Objetivo del ejercicio - Continúa el texto sobre la corrupción, la Justicia y los primeros días del gobierno de Alberto Fernández a partir de su última oración.

Más grave aún es que a este ring donde no se debaten ideas, ni investigaciones basadas en evidencia, sino rumores alimentados por operaciones, se sube la Justicia, que termina siendo funcional a las intenciones de los propaladores de datos.
Por ejemplo, un conjunto importante de la sociedad cree (creemos) que ha habido corrupción en la administración del Estado durante los últimos ¿40? ¿50? años. Y que esa trama presuntamente delictiva es transversal a los sucesivos gobiernos, independientemente de su ideología y también a la condición institucional, porque debería involucrar tanto al funcionario corrupto, como al empresario corruptor. ¿Quién no pensó alguna vez que “se la chorearon toda”? Sin embargo, es difícil hallar un juicio con condena firme que haya mantenido o mantenga aún a los responsables de quedarse con el dinero de todos detrás de las rejas. ¿Por qué? Porque en su gran mayoría esas acusaciones fueron formuladas en base a hipótesis en las que se forzaron pruebas, tanto materiales como testimoniales, con la sola finalidad de obtener el rédito político del procesamiento o la detención de algún “pez gordo”, construir la tapa de los diarios y alimentar la comidilla periodística.
¿Cuál es el efecto más pernicioso de esta práctica? La insostenibilidad de los procesos, que inexorablemente terminan con la falta de mérito o la absolución de los supuestos corruptos, terminan tendiendo un manto de impunidad sobre los presuntos delitos que se les imputan. ¿Y esto hace que desaparezca el delito? En algunos casos sí. Porque la construcción fue tan burda que hasta se inventó la existencia de un hecho delictivo para justificar. Pero en otros, es imposible determinarlo porque lamentablemente se han violentado todas las normas del debido proceso.
*¿Impunidad o justicia?
Los primeros diez días de gestión de Alberto Fernández tuvieron una intensidad acorde a la gravedad de la situación que su gobierno debió enfrentar una vez producida la sucesión presidencial. Claramente la prioridad –tal como se prometió durante la campaña- fue atender la crítica situación social de millones de familias que requieren de una asistencia inmediata, a un costo que el Estado está dispuesto a asumir mediante una reformulación de las normativas que distribuyen el ingreso. De allí devino el debate que finalizó con la aprobación este viernes de un megaproyecto que permitirá al Poder Ejecutivo contar con las herramientas necesarias para enfrentar el desafío de devolverle la dignidad y el trabajo a los argentinos y argentinas.

Datos en bruto -

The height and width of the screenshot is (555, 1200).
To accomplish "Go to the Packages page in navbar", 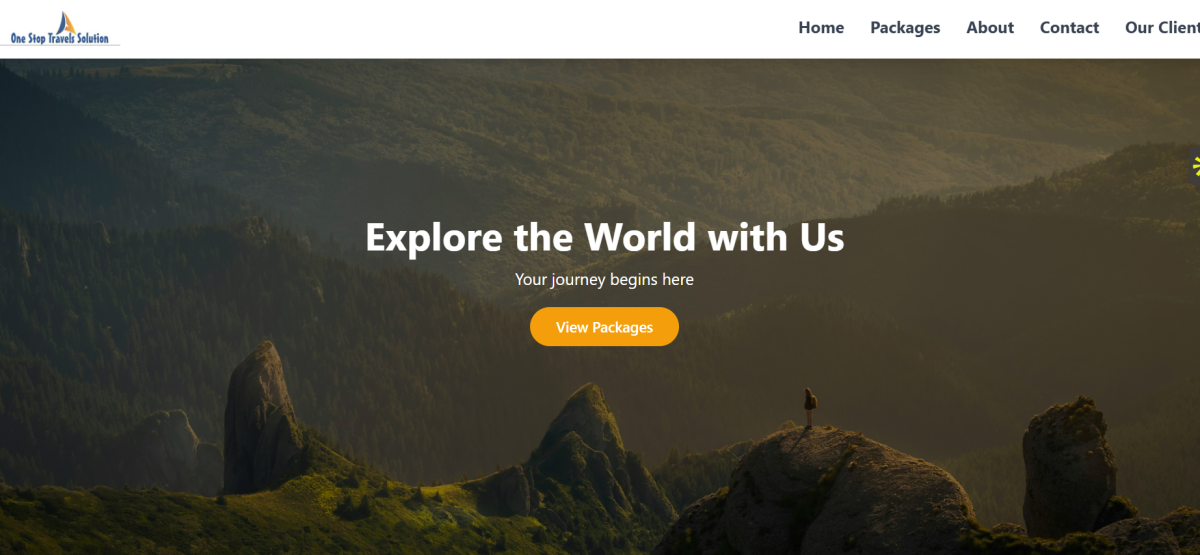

Respuesta -
En la misma semana, el Presidente definió varios nombres que restaban de su staff gubernamental, entre ellos el de quien será la cabeza de la intervención a la siempre conflictiva Agencia Federal de Inteligencia (AFI). Afortunadamente Fernández disipó los rumores que vaticinaban la designación de dirigentes con poco expertise en la materia y mucha rosca política, inclinándose por una fiscal con buenos antecedentes y conocimiento de esta complejísima área: la doctora Cristina Caamaño.
Simultáneamente a estos debates y designaciones, distintos juzgados dispusieron la liberación o la morigeración de las condiciones de detención a varios exfuncionarios, dirigentes y empresarios que se encontraban privados de su libertad preventivamente por disposición de los jueces que llevaban adelante los respectivos procesos. Esto provocó efectos contrapuestos en la sociedad. Hubo quienes lo celebraron y otros que lo lamentaron. Lo ocurrido en la causa de Oil Combustibles, que derivó en la detención de los dos responsables del Grupo Indalo (Cristóbal López y Fabián De Sousa), es el botón de muestra más claro de lo que representa la manipulación judicial a partir de la difusión periodística de datos infundados, suministrados por operadores de un poder político que sólo aspiraba a quedarse con los bienes de los acusados de un delito que jamás cometieron.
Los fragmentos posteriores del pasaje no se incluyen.